I have a client whose daughter has been through quite an ordeal over the last few months, and is currently in a hospital in the bay for long-term care and treatment. The parents are doing everything within their power to spend their time there (three hours away) in order to stay close and be there for her.
This may seem entirely off-topic, but this is what brings me to the topic. You see, the Mom is a Windows user, but they're trying to get the daughters MacBook up and running for her so she can use it during her recovery. Unfortunately, the trackpad effectively "didn't work" for her. She didn't want to drive back up the hill to see me, so she took it into Best Buy to The Geek Squad.
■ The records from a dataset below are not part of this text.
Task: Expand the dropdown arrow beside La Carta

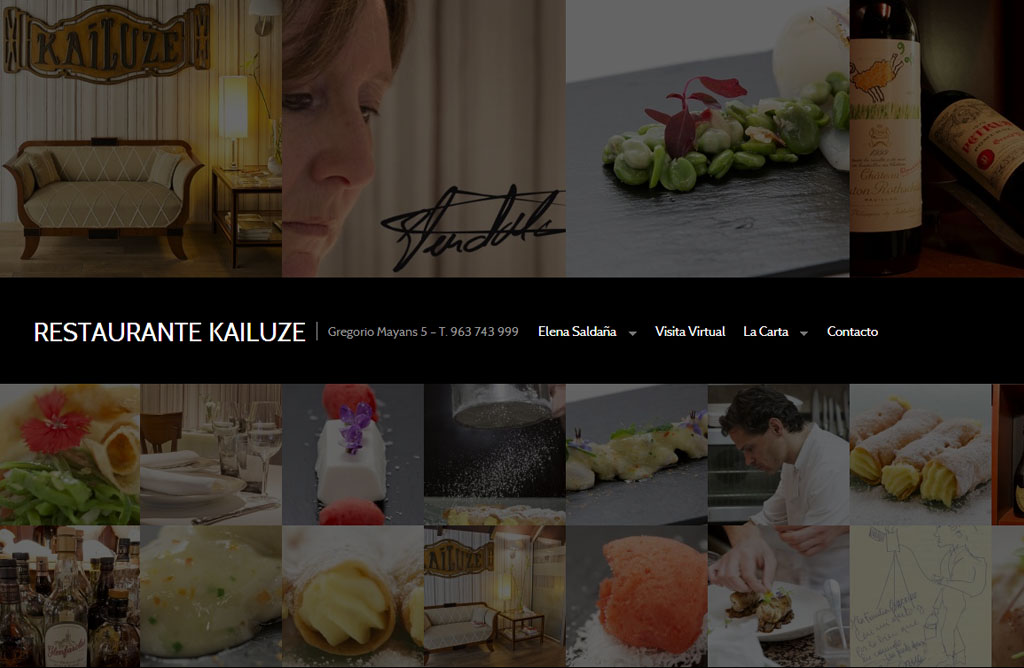Action: click(804, 333)
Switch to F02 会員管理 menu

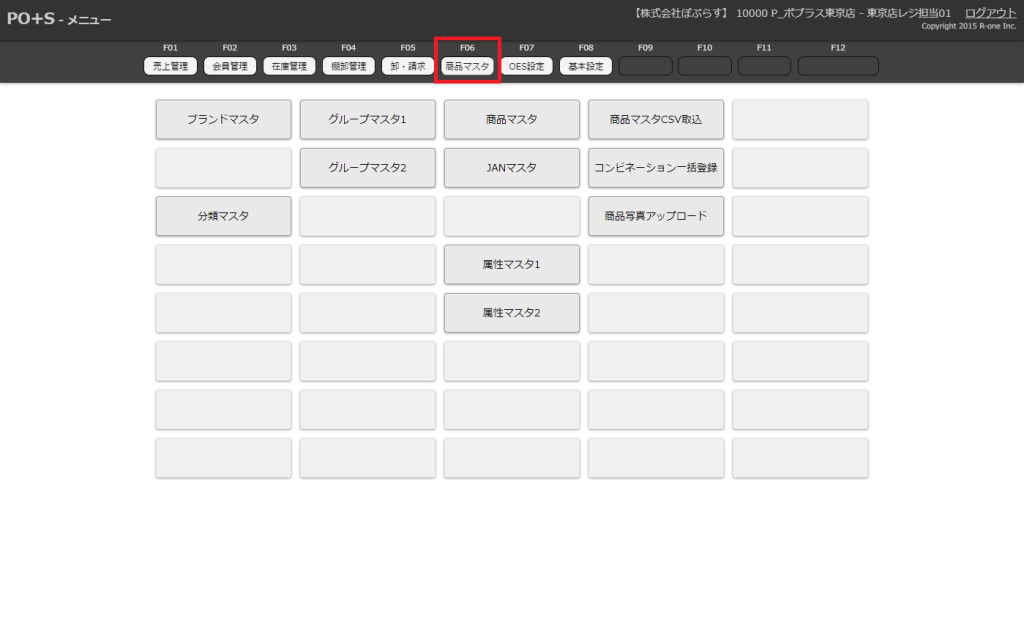pos(230,66)
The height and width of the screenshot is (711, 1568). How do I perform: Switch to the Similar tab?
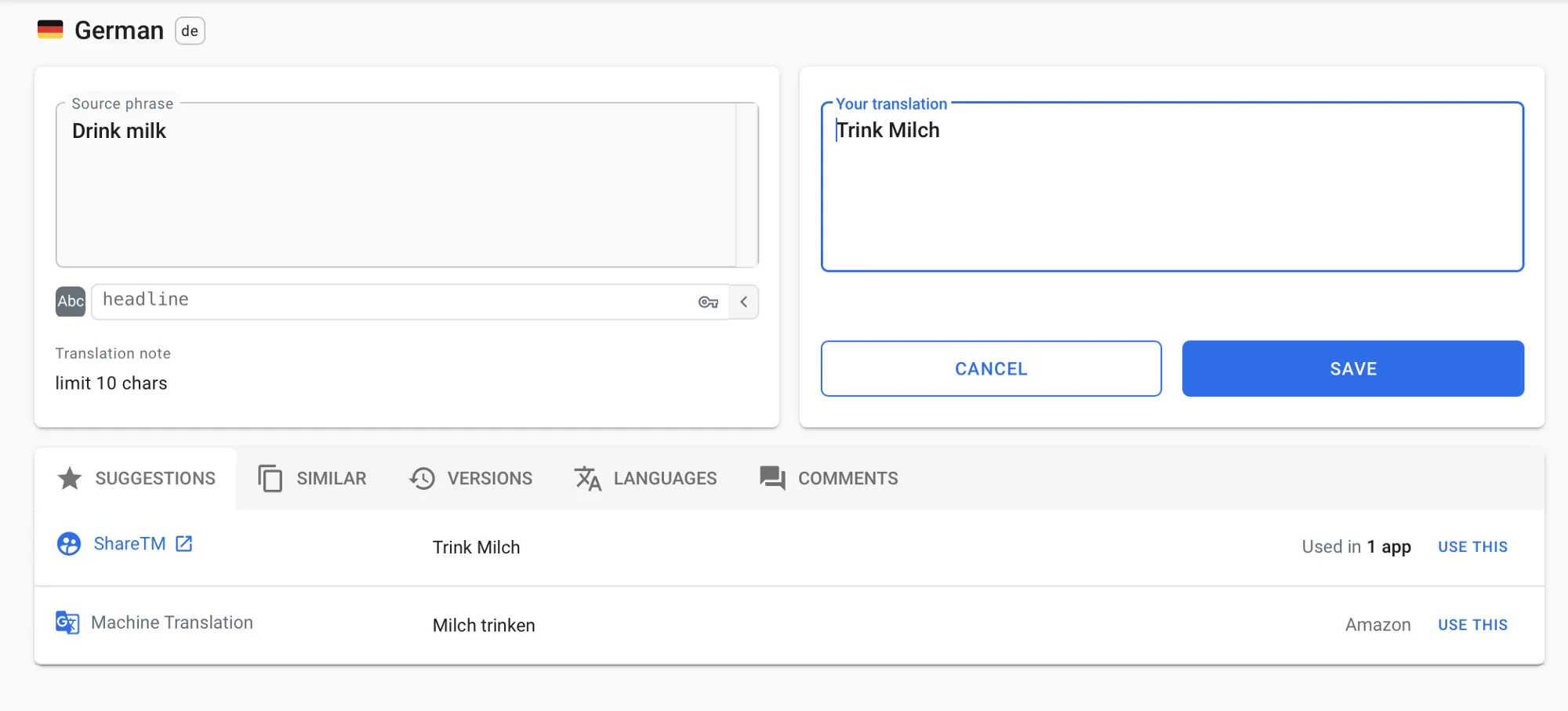click(x=312, y=478)
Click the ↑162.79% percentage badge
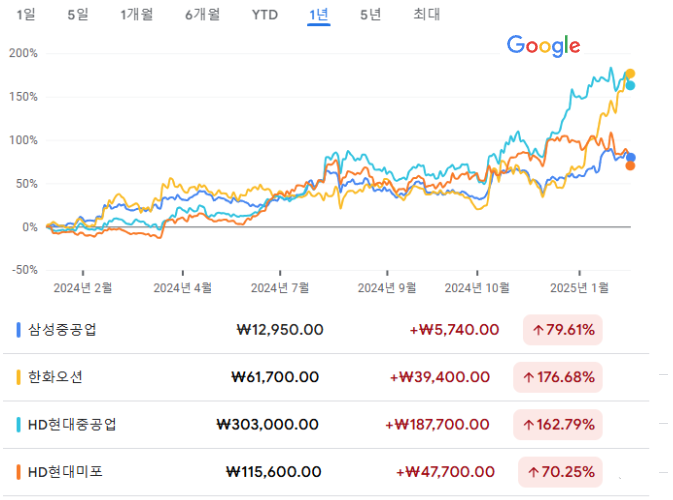The height and width of the screenshot is (500, 673). click(557, 424)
After what they described as a "complete diagnostics" they advised her that the machine was damaged beyond their capacity to repair and would require an OS reload to "fix" the problem.
The problem with this solution, of course, is that it will cause all the user settings, applications and data to be lost, which should always be in the technicians mind as he makes this kind of recommendation. The tech offered to begin the process for her, but she opted to bring it up to me instead (three hours away, don't forget).
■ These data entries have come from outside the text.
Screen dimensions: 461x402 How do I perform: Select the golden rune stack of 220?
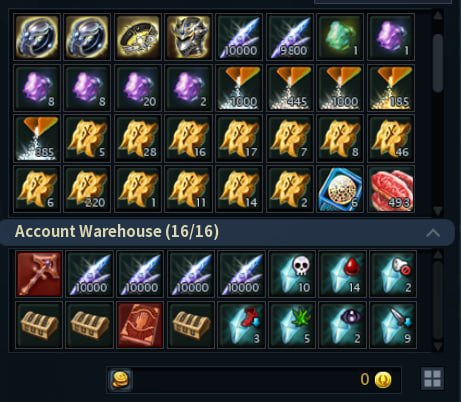pos(87,189)
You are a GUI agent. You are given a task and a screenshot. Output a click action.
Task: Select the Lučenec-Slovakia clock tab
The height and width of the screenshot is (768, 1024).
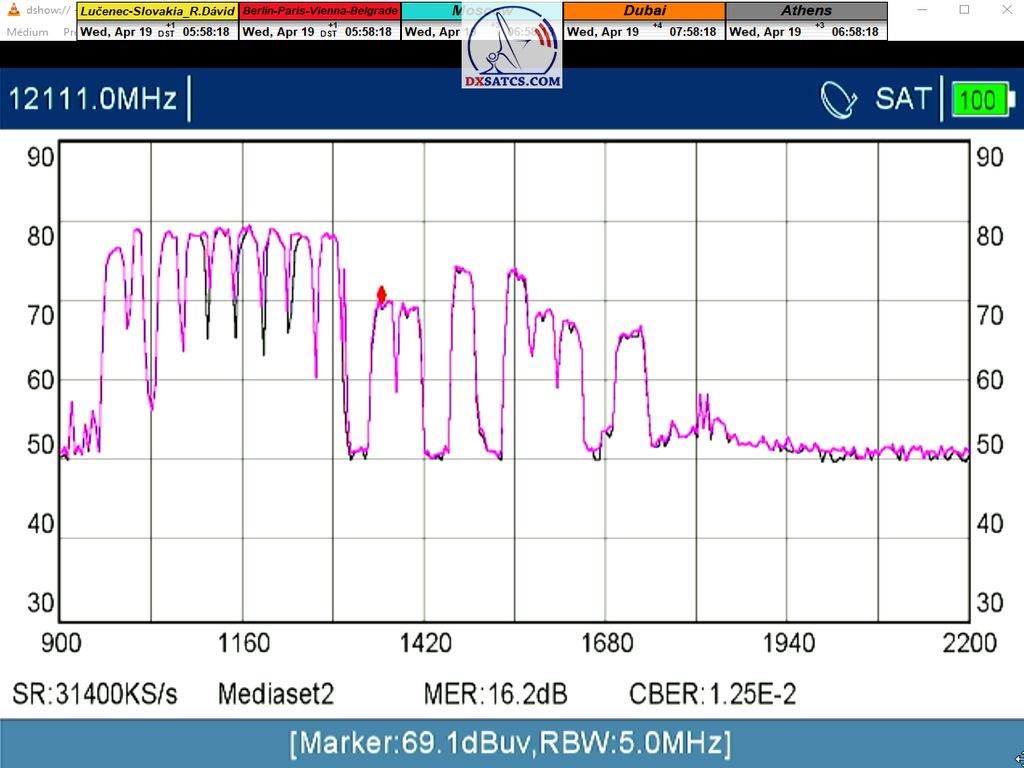coord(157,11)
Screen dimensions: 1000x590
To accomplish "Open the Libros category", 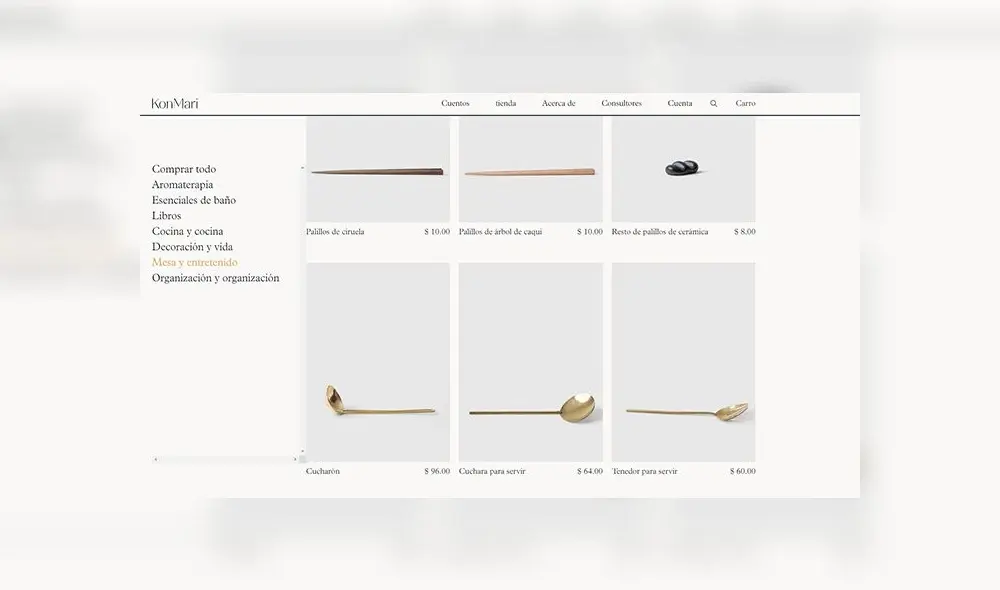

Fortunately, as a real human being, I don't wipe a client's hard drive when alternatives exist. Especially if that alternative is something as simple as checking a box to get the behavior the client is after.
That said, even though this was the behavior the client was after, due to her daughters condition, I recommended she keep the current behavior and opt instead for an external mouse. This will enable her to use the keyboard on the MacBook without the annoying jumping cursor issues that happen so often with laptops. In this case, since the daughter is working to regain their fine motor skills, the trackpad would act more as an annoyance than an effective input device.
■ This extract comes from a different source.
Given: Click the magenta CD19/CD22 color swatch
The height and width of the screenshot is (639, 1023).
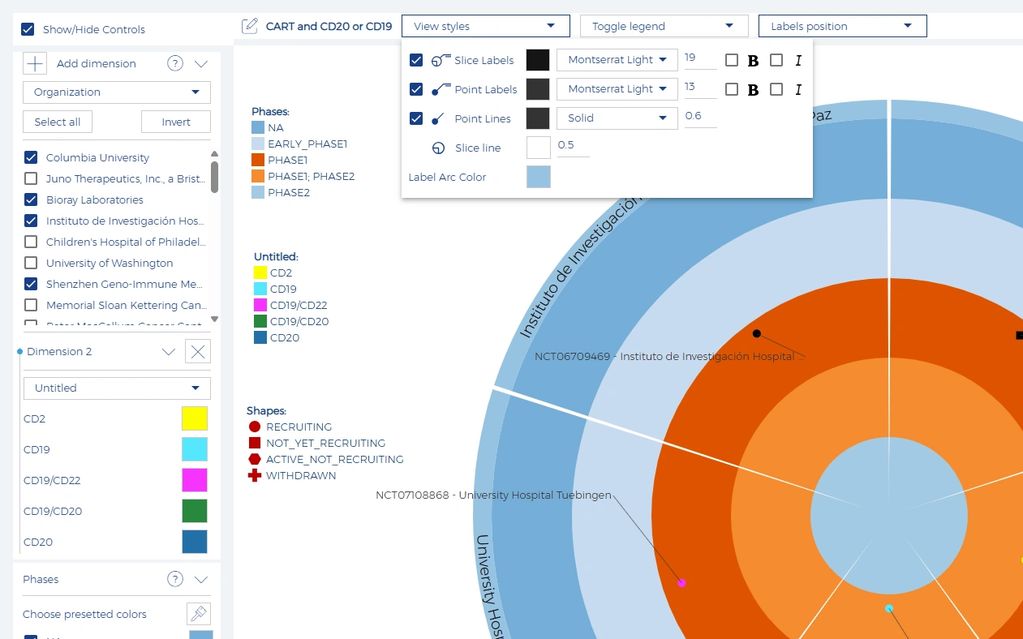Looking at the screenshot, I should point(195,480).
I worked as a technician for Gateway over ten years ago, and it was ridiculous to me just how often the other staff recommended a system reload to the client instead of really investigating the problem so that it could actually be fixed. Sure, the process resulted in a "cleaner" system, but almost all the stuff that was "cleaned off" are the users data: their business documents, family pictures, homework, music, email and the applications they spent their own time and money purchasing and installing. And unless you actually do diagnose the hardware, it's very likely that any existing hardware failures will only be exacerbated by a system reload. Sigh.